* _Text shown_:
******

While the guns roar from the North Sea to the Mediterranean, and the greatest armed host that history has ever known is still locked in a life-and-death struggle on a dozen fronts, another war, more potent and permanent perhaps than the one which now engulfs Europe, lurks beyond the distant horizon of peace.

Its fighting line will be the boundaries of all human needs; its dynamic purpose a heroic rehabilitation after stupendous loss. It will be the far-flung struggle for the rich prize of International Trade, waiting at the end of the Crimson Lane that sooner or later will have a turning.

Embattled commercial groups will supplant embroiled nations; boycotts, discriminations and exclusions will succeed the strategies of line and trench; the animosities fought out to-day with shell and steel will have their heritage in ruthless rivalries.

How shall we fare in this tumult of tariff and treaty? Where shall we stand when the curtain of fire fades before a task of regeneration that will spell economic rebirth or disaster for millions? Will fiscal punishment be meted out to neutral and foe alike? Will reason rule or revenge dictate a costly reprisal in this war after the war?

These are the questions that rise out of the dust and din of the colossal upheaval which is rending half of the world. Directly or indirectly they touch the whole American people, regardless of rank or wealth. The tide of war has rolled us far upon the shores of world affairs. We have prospered in the kinship of the nations. Will the ebb of peace leave us high and dry amid a mighty isolation?

******

* _Extracted information_:
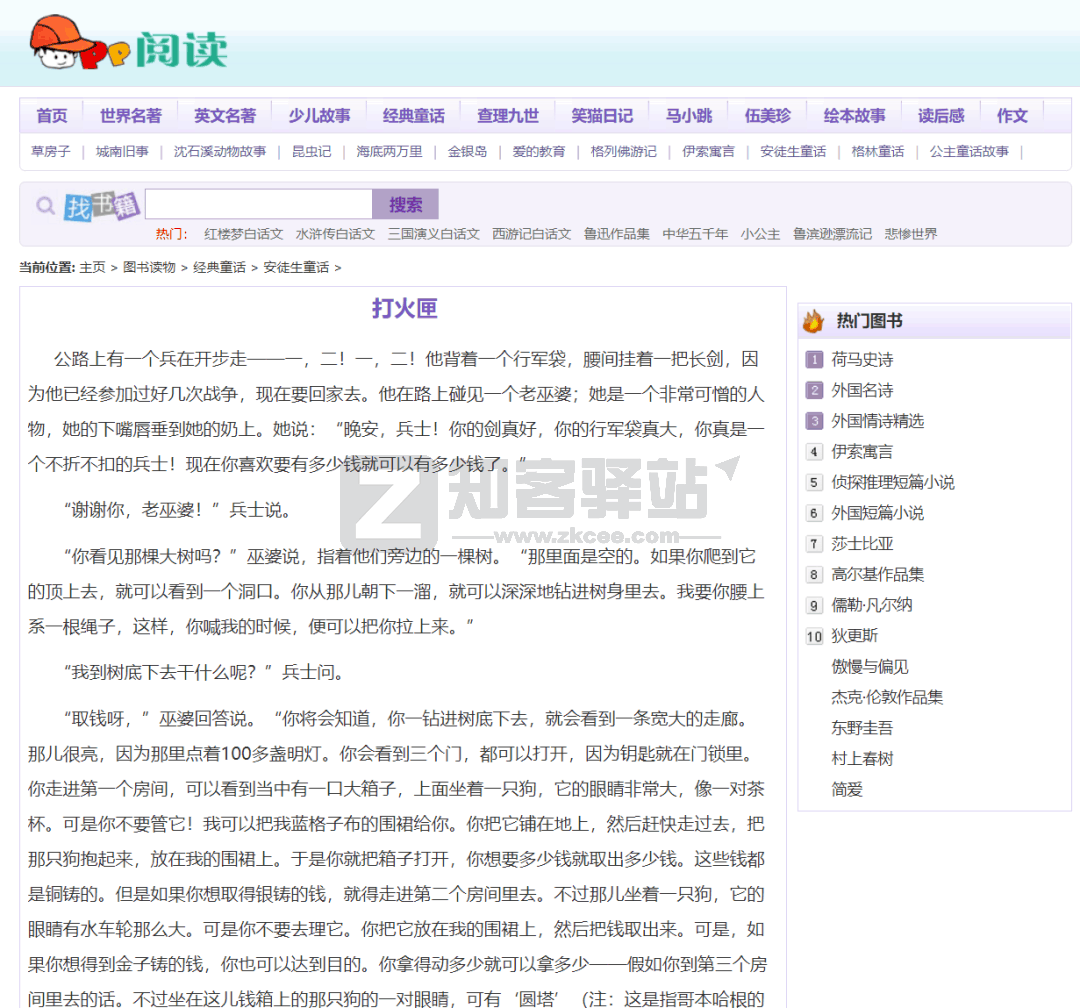1080x1008 pixels.
Task: Click the 主页 breadcrumb link
Action: click(x=92, y=268)
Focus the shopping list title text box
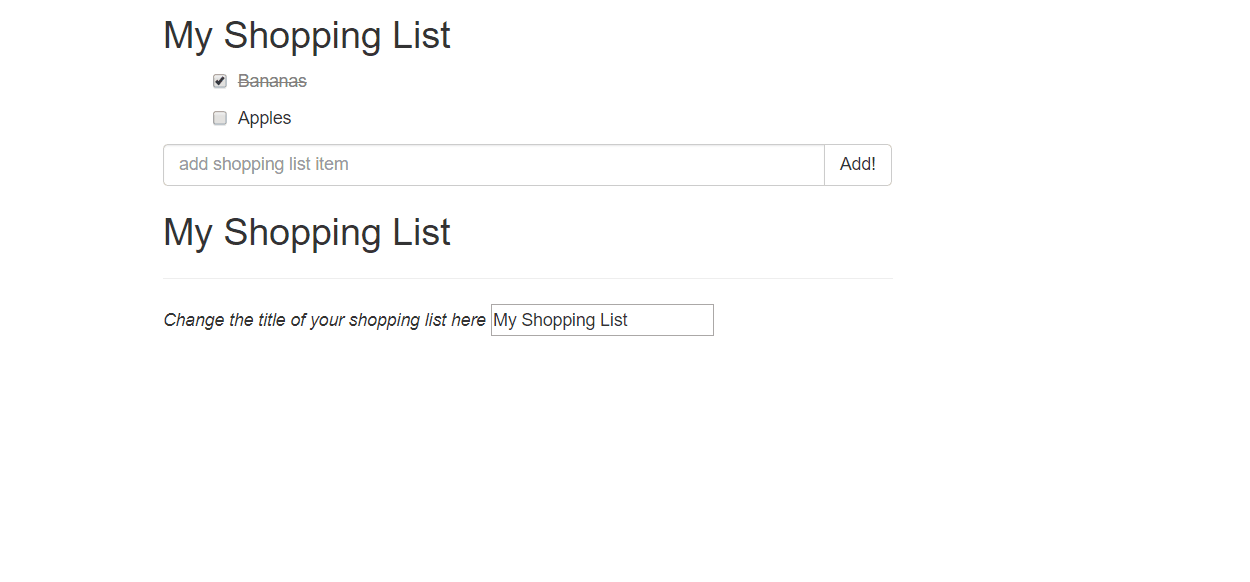1250x582 pixels. 602,320
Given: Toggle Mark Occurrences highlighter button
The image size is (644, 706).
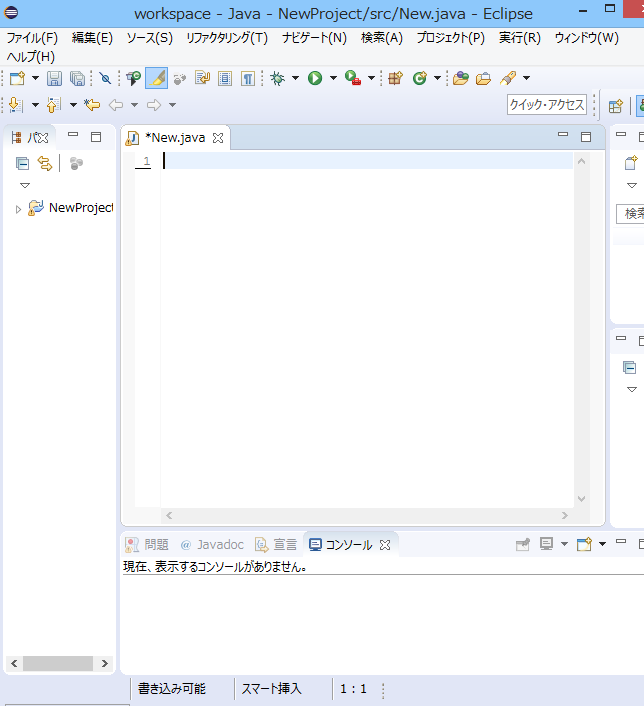Looking at the screenshot, I should (x=156, y=78).
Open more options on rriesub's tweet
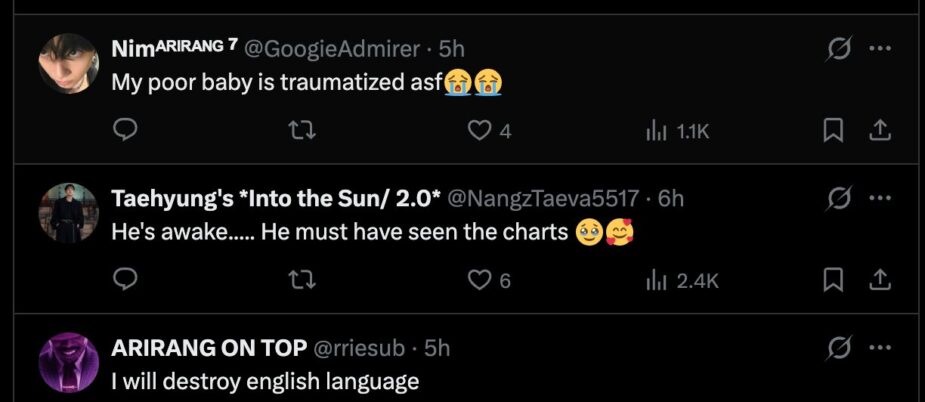The height and width of the screenshot is (402, 925). pyautogui.click(x=880, y=348)
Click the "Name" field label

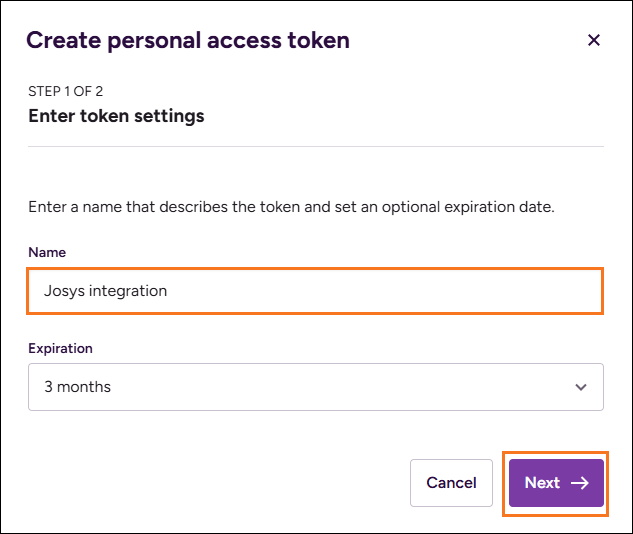coord(47,253)
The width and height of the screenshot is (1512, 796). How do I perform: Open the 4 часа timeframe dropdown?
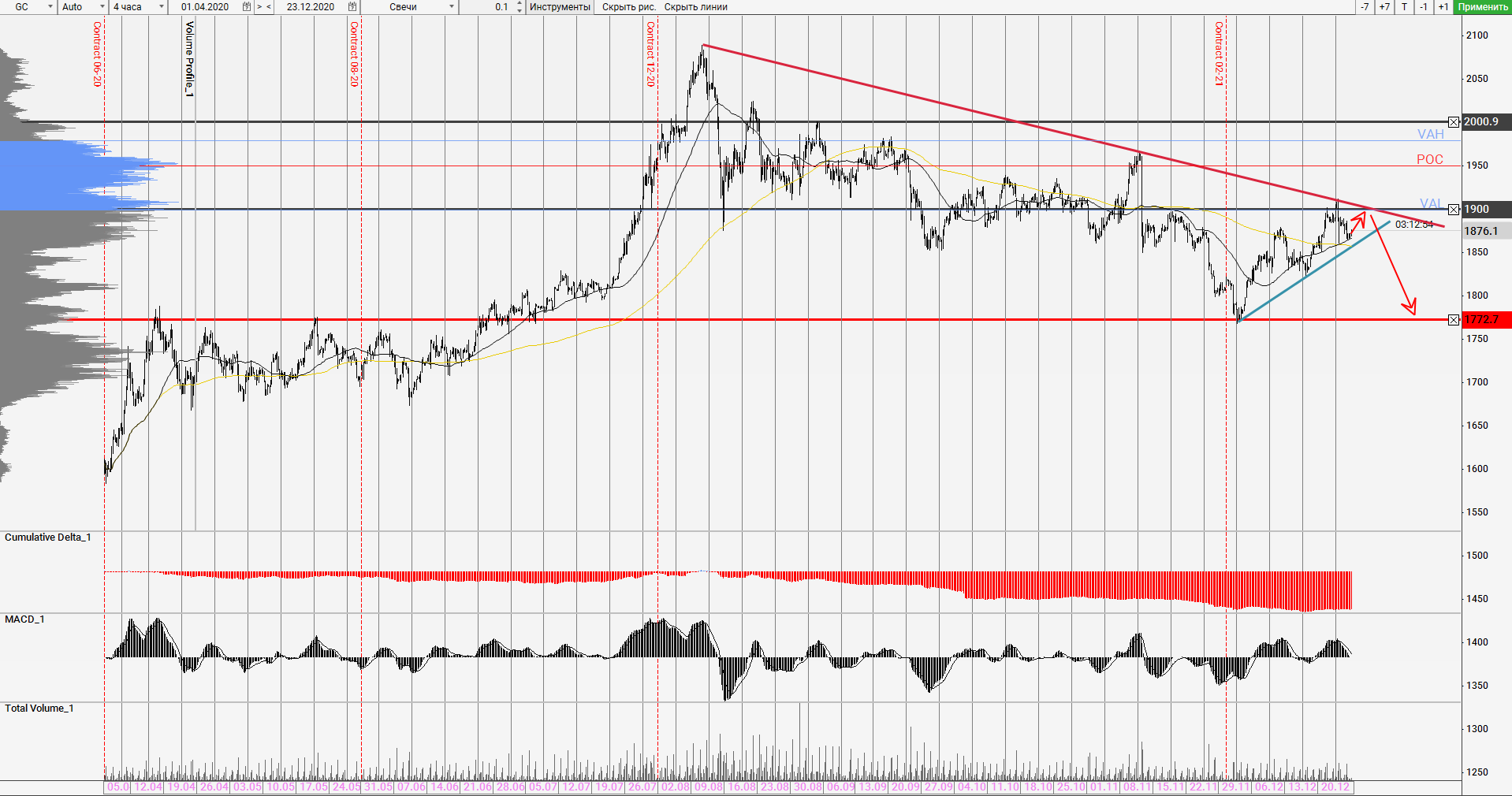[x=162, y=7]

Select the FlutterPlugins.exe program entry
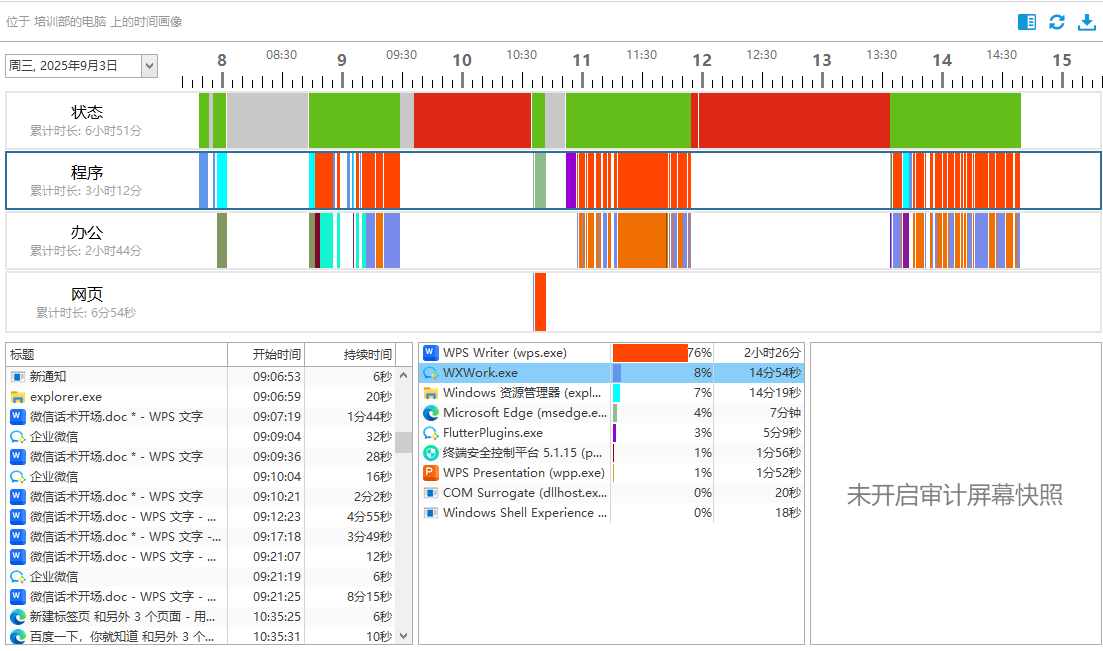[x=515, y=433]
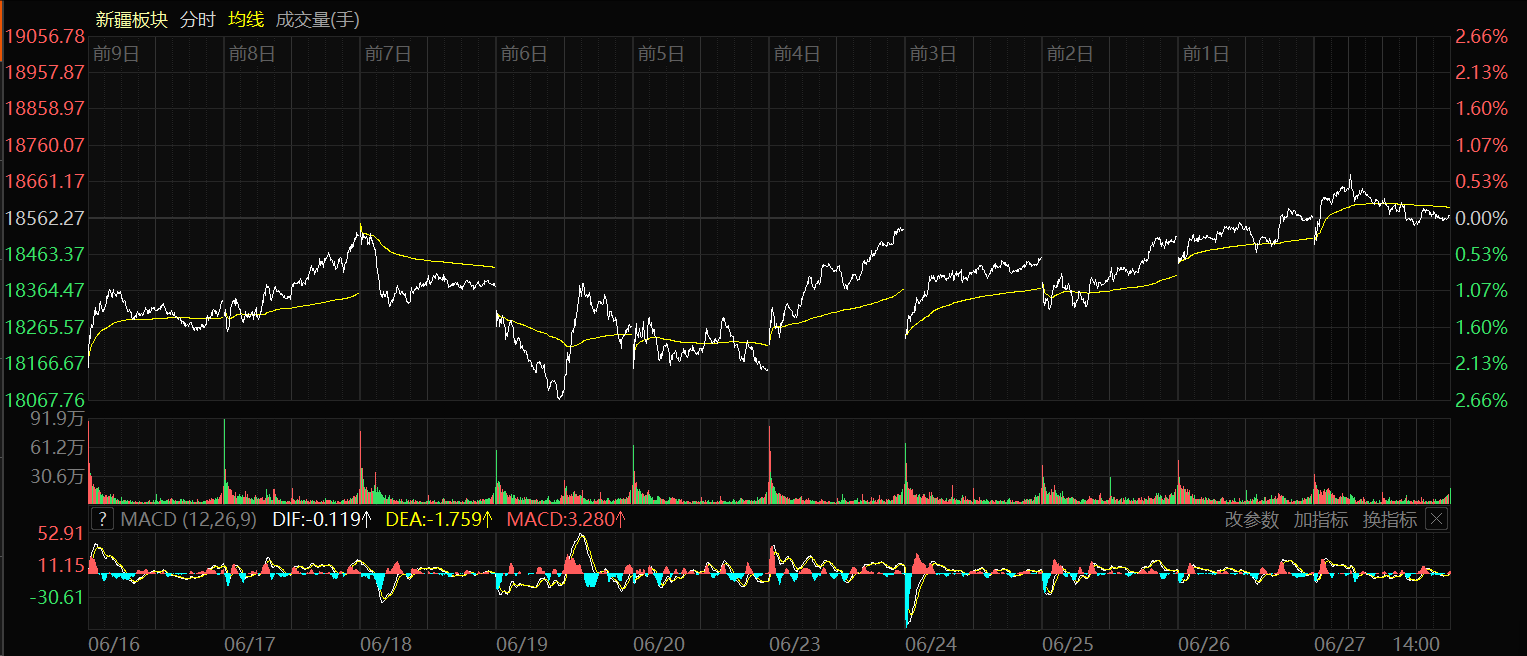
Task: Click the 前1日 day column header
Action: click(x=1205, y=54)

******

* _Jobs_:
a. Answer these from the text on the coming trade war:
(i) What does the text say the fighting line of the other war will be?
(ii) What will supplant embroiled nations?
(iii) Whom do the questions rising out of the upheaval touch, directly or indirectly?
b. Reproduce the part of the text on the coming trade war starting with "Its fighting line" and going on through "in ruthless rivalries.".
c. Keep writing the essay on the coming war over international trade from the point at which it stops.

* _Responses to the tasks_:
a.
(i) The boundaries of all human needs.
(ii) Embattled commercial groups.
(iii) The whole American people, regardless of rank or wealth.

b.
Its fighting line will be the boundaries of all human needs; its dynamic purpose a heroic rehabilitation after stupendous loss. It will be the far-flung struggle for the rich prize of International Trade, waiting at the end of the Crimson Lane that sooner or later will have a turning.

Embattled commercial groups will supplant embroiled nations; boycotts, discriminations and exclusions will succeed the strategies of line and trench; the animosities fought out to-day with shell and steel will have their heritage in ruthless rivalries.

c.
I went to England and France to study this problem at first hand. I interviewed Cabinet Ministers; I talked with lawmakers, soldiers, captains of capital, masters of industry, and plain, everyday business men. Often the talk was disturbed by shriek of shell or bomb of midnight Zeppelin marauder.

Through all the travail of debt and death that rends the allied peoples runs the clear current of determination to retrieve the immense loss. War is waste; some one must pay—we among the rest. Already the guns are being trained for the inevitable commercial battle, which, willingly or unwillingly, will bring us under fire. Let us examine the plan of campaign.

But before going into the concrete details that mean so much to our future and our fortune, it is important to understand some very essential conditions.

First and foremost is the uncertainty of the war itself. All prophecy—at best a dangerous thing—is purest speculation. No one can tell how long the duel will last; how badly the loser will be beaten; what the terms of peace will be. Yet out of these contingencies will emerge the strong hands that will redraw the trade map of the world. Whatever the outcome, the countries now fighting, especially the Allies, have definitely stated the principles that must govern—for a long time, at least—the whole realignment of commercial relations. Their way shall be the universal way.

In the second place, be you Ally or Teuton and regardless of how you may feel about the ethics of the Great Struggle, it must be remembered that behind the glamour as to whether it is waged to conserve human liberty, maintain the integrity of "scraps of paper" or to safeguard democracy, the larger fact remains that it is a war rooted in commercial jealousies and fanned by commercial aggressions....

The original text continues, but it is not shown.